GSoC 2020: Leveraging Hugging Face Transformers package in Julia

I was very lucky to be part of the GSoC 2020, Google Summer of Code. It has been a year since the previous JSoC 2019, during which I implemented the Google Bert model with JuliaLang and Flux.jl. you can found previous blogs here. And the result is at the Transformers.jl package.

Until today, there has been a lot of researches and projects build on top of bunch of Transformer-like models and many new pre-trained tasks and models are keep coming up. Under this trend, we see one company actually shining through. The Hugging Face and it's transformers package. More and more people are using huggingface/transformers and sharing their models on Hugging Face's model platform.

Unfortunately, the package is build on top of Python and mainly PyTorch. As a JuliaLang user, the preference is clear. But if I want to use the shared pretrained model or even share my own model to others, using Python seems to be a must do.
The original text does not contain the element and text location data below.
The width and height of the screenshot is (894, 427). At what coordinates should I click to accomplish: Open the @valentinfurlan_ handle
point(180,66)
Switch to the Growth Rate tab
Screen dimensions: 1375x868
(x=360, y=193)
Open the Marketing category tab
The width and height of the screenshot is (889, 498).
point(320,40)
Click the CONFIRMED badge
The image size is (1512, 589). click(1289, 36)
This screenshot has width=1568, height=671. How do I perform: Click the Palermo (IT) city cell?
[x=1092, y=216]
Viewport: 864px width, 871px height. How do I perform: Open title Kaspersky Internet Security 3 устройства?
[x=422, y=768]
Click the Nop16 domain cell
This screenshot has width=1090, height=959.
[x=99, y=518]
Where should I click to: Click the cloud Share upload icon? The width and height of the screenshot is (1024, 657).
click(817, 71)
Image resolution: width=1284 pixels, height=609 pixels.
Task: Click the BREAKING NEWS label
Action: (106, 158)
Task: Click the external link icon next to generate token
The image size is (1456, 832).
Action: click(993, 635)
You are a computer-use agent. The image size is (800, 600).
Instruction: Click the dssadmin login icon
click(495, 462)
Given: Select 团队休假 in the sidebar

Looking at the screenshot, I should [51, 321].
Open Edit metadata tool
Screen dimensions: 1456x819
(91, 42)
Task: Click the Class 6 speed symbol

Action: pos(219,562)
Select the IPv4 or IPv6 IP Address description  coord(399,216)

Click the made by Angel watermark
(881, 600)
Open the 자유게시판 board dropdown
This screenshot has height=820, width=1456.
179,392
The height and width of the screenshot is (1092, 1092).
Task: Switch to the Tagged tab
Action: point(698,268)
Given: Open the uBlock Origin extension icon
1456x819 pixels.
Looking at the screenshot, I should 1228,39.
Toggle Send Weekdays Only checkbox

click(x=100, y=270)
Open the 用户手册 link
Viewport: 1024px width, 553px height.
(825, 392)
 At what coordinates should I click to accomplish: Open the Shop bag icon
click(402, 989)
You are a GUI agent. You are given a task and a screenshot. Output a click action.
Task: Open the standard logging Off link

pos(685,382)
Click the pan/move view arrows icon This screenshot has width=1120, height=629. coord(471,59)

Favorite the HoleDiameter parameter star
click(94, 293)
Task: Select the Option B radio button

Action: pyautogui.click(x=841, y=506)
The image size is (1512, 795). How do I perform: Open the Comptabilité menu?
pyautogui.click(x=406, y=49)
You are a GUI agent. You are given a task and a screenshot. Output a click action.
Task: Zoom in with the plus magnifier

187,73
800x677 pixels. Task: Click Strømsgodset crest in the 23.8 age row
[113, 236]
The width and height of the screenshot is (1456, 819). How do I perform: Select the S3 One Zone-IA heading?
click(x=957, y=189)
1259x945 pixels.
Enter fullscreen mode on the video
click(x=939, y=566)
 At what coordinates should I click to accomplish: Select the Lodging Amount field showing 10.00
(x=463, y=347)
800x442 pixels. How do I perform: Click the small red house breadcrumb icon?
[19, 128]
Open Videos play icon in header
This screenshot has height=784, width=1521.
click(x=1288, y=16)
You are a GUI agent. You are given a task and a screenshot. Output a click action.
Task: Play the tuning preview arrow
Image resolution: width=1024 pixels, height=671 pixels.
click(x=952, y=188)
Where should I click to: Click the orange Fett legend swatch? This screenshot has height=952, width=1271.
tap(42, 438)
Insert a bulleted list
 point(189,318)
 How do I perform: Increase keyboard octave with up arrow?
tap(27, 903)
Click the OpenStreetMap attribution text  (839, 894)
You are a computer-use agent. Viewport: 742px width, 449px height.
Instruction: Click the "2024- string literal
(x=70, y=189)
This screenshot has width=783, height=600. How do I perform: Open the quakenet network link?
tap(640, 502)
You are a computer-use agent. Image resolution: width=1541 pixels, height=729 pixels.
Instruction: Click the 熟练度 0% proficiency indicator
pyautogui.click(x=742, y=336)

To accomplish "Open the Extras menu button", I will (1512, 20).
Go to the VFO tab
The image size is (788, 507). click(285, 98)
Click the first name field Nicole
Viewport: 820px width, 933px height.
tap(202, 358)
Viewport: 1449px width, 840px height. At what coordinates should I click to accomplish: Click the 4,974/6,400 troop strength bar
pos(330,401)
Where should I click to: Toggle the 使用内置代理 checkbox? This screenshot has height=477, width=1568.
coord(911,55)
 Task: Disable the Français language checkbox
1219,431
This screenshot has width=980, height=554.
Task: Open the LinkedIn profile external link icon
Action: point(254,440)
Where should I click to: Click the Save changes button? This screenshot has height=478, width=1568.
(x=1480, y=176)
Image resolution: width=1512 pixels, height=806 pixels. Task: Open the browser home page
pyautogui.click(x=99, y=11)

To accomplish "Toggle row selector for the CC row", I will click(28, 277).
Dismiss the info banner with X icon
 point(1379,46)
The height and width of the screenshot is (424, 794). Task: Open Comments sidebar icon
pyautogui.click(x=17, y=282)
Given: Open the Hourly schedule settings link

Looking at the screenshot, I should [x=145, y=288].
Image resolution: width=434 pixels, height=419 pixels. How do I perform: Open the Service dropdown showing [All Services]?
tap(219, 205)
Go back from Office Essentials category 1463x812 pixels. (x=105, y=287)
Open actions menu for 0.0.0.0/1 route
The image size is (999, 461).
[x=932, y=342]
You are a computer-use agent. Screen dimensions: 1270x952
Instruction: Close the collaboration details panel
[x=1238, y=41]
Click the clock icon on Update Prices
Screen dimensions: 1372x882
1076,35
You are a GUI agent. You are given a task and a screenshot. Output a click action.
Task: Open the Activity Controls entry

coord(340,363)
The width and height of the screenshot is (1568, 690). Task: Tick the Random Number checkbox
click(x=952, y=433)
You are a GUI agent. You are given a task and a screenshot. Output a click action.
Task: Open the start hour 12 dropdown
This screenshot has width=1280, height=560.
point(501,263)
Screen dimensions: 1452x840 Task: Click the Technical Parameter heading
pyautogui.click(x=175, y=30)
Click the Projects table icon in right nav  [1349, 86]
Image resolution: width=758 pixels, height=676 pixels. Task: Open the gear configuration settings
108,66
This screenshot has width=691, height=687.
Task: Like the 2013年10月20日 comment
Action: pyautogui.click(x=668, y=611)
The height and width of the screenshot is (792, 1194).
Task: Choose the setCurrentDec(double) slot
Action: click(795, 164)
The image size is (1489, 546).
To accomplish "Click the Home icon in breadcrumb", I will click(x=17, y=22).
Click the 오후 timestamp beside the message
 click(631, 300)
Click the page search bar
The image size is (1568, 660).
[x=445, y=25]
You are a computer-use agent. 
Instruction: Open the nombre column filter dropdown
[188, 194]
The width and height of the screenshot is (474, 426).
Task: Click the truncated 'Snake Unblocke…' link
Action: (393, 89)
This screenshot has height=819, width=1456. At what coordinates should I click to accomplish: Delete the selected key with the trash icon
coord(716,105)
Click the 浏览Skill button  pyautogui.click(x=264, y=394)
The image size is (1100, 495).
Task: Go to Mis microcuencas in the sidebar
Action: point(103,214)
That's why I start to do this project. I hope this could allow Julia user to join the fast growing trend, as the old saying goes, "Join them if you can't beat them."

Main Goal

The main goal of the project can be set as three parts:

  1. a loader for huggingface/transformers' pretrain model.

  2. a few reimplementations of transformer-like model in JuliaLang.

  3. a saver to save the model in a python loadable format that can be directly load by huggingface/transformers.

Each part will be described in the following sections.


The first part is the loader. As we mentioned above, we want to use the pretrained model from huggingface/transformers but still writing JuliaLang. To do so, we need to check the saved model format of huggingface/transformers. Fortunately, huggingface/transformers save the model with the standard PyTorch and state_dict api, which means it's saved in a Python pickle compatible format and it only contain the model weights. There are no actual architecture inside the saved file, so we don't need to bother translating between Flux.jl and PyTorch automatically.

Then the problem become "How can I load a Python pickle like object in Julia?". Using PyCall.jl? No, no. That's a overkill under current situation. Therefore, I made another package named Pickle.jl. I might write another blog for the introduce the pickle format, but right now let's just see how it fit in with the loader situation

Pickle.jl is registered, so we can simply add it with Pkg.

using Pkg
pkg"add Pickle"

And then using the Pickle.Torch for loading torch pickles.

using Pickle
using Pickle.Torch

To show it works, I download a saved model from hugginface. Here I use Albert for demonstration since the model size is smaller.

Bash in Julia
ls albert-base-v1-pytorch_model.bin
Bash in Julia

Then use the Torch.THload to load the weights, or state_dict in torch terms.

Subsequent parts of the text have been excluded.